● About this task
Across the records below, report how many lines include the word "will", stating the number alone.
_____
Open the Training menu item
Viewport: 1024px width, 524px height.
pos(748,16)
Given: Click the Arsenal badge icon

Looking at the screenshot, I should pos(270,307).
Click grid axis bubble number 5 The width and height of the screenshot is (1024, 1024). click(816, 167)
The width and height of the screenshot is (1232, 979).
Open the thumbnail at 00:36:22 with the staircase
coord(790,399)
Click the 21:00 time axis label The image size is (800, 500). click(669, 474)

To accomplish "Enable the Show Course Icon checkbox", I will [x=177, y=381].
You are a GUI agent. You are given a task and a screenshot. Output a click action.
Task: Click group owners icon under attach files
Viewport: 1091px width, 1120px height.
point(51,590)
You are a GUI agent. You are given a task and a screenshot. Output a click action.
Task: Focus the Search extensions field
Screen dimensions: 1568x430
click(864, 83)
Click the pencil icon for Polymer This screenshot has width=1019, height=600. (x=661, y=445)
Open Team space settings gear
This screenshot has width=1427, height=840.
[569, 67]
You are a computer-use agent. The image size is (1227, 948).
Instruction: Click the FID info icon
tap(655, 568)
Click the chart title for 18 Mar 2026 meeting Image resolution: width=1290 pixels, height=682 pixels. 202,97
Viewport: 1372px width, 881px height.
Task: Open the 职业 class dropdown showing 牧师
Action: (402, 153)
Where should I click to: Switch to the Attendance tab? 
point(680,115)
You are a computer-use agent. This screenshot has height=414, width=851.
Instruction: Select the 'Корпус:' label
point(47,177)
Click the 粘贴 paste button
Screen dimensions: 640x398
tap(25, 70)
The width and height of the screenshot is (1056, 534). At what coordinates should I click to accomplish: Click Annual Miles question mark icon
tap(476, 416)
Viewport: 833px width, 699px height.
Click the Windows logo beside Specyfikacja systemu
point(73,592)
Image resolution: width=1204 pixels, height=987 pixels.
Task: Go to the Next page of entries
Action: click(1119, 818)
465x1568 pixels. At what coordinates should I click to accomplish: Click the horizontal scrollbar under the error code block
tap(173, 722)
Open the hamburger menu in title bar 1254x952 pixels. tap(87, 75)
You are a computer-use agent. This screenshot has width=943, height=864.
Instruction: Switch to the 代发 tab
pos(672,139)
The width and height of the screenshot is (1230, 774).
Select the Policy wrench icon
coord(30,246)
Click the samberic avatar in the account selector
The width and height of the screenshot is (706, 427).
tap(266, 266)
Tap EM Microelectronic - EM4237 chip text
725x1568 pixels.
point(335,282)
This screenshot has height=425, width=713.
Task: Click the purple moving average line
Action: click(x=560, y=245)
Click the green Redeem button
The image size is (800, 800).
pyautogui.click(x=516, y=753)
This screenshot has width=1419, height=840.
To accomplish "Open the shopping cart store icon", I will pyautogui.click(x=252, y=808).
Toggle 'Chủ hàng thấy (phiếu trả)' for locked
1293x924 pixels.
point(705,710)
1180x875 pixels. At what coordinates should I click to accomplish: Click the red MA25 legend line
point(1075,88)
_____
● Reply
2